Nada explica melhor esse naipe de movimento que a cegueira do fanatismo. Ao mirar em dias melhores e ao mesmo tempo desejar um ato institucional que as prive de suas próprias liberdades, as pessoas que assim pensam entram em um paradoxo automutilatório, no qual elas seriam as próprias vítimas dos malefícios provenientes da realização de seus desejos. A história, como se sabe, é cíclica nesse sentido, e na nossa não faltam períodos que deveriam funcionar como lições para jamais repeti-la. Por isso é fundamental ter a noção de que não existem soluções mágicas nem heróis redentores que vão (re)colocar o Brasil nos trilhos do triunfo. Acreditar nessa utopia é de uma ingenuidade limítrofe da infantilidade.

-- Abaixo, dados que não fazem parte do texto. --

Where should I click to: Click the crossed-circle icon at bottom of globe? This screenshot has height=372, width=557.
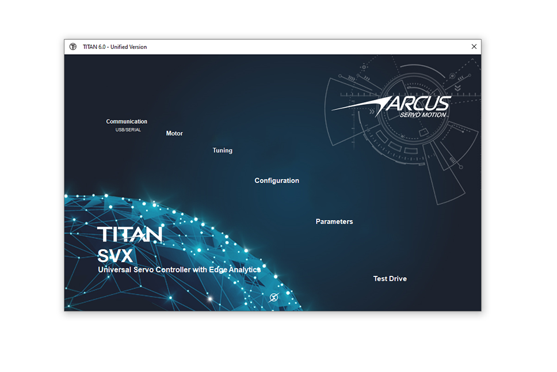[274, 297]
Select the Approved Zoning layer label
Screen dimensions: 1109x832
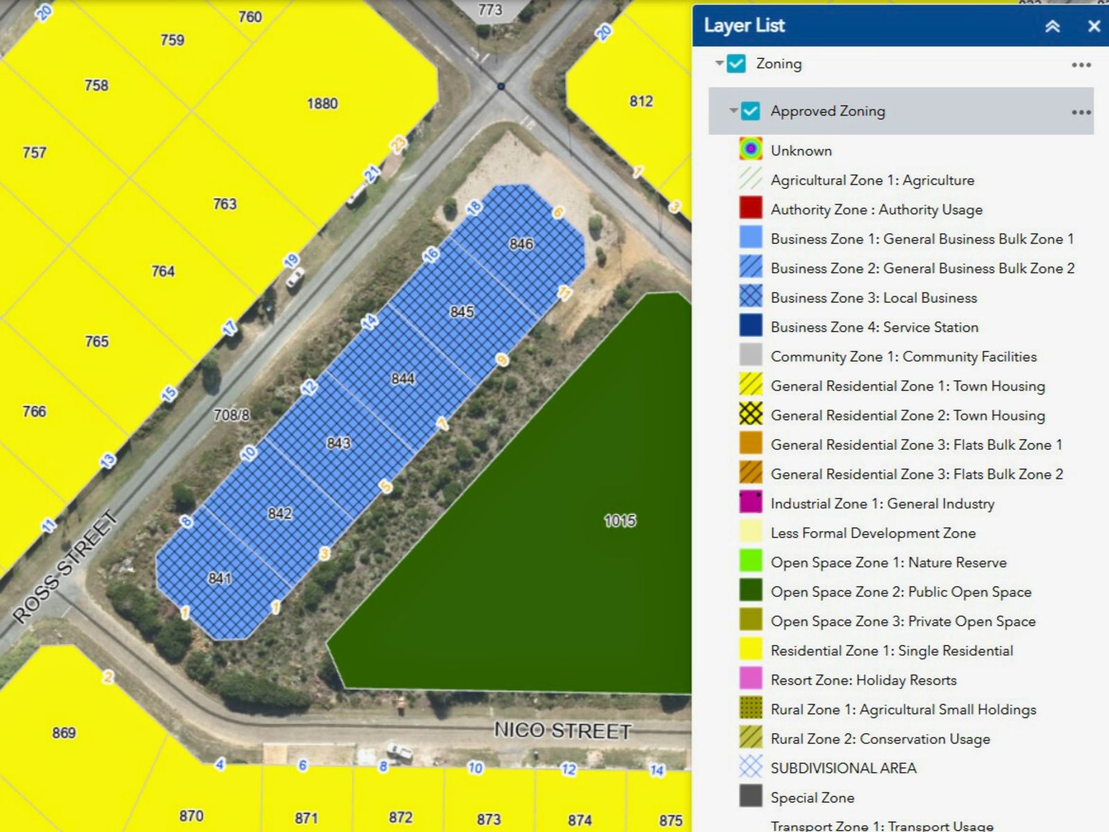[x=828, y=111]
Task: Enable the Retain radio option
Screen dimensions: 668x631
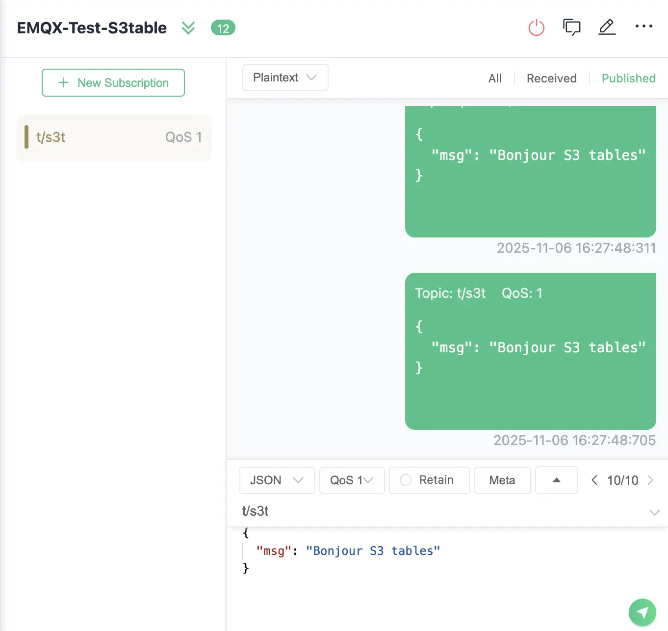Action: click(406, 480)
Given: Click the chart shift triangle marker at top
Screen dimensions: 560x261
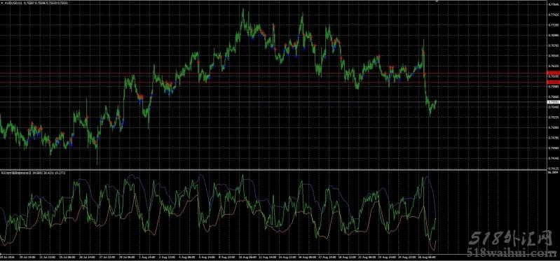Looking at the screenshot, I should click(x=437, y=1).
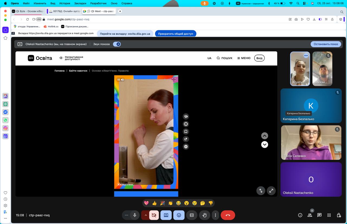
Task: Toggle the Звук показа audio switch
Action: click(x=117, y=44)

Nossa realidade às vezes parece mesmo um conto naturalista dos mais escabrosos. A princípio um pequeno grupo, indesejado em manifestações políticas, os que desejam um “autogolpe” hoje já não mais precisam se esconder. Caminham tranquilamente pelas ruas, ostentando faixas lamentáveis, causando sentimentos antagônicos de espanto, repúdio e pena. O AI-5 de 1968 marcou o período de chumbo da ditadura. A censura, o exílio, a tortura, a perda compulsória de mandatos e tantas outras atrocidades ocorreram justamente nesse período. Ao mesmo tempo, fechar o Congresso significaria eliminar as eleições diretas. Ter saudades dessa época é desconhecer a própria história, ignorar os próprios direitos e flertar com uma ditadura por puro revanchismo inconsequente.
No naturalismo presente no romance-tese “O Cortiço”, de Aluísio de Azevedo, há uma animalização dos personagens em contraposição a uma humanização do local de moradias. O cortiço seria um organismo dotado de vida, porque as pessoas ali se mostram desnudas em um realismo exacerbado que denota o que nelas há de pior. Os aspectos negativos são valorizados em uma perspectiva determinista bastante tormentosa. Ao se analisar a conjuntura de pedidos contidos nas faixas de algumas manifestações ocorridas no país, o sentimento é de se estar vivenciando exatamente uma experiência naturalista em tempo real, em uma realidade crua e desanimadora.
Ainda que existam problemas reais no Congresso e críticas merecidas ao STF, fechá-los não é uma solução democrática. Uma sociedade que se preze como pluralista deve se orientar, sim, pelos postulados da soberania popular, desde que suas vontades sejam em benefício de todos — e não em seu prejuízo. O direito à manifestação nas ruas, independente de suas pautas, é pilar de uma comunidade consciente. Porém entoar chavões enamorados de preceitos ditatoriais e que pretendam conceder poderes supremos a um ser falível é caminhar a passos largos para o retrocesso — se não para o abismo.
Não nos enganemos: uma democracia pode começar a desmoronar a partir da ressonância das opiniões de alguns lunáticos. E ficar atento a isso é, antes de tudo, uma defesa de nossa própria existência.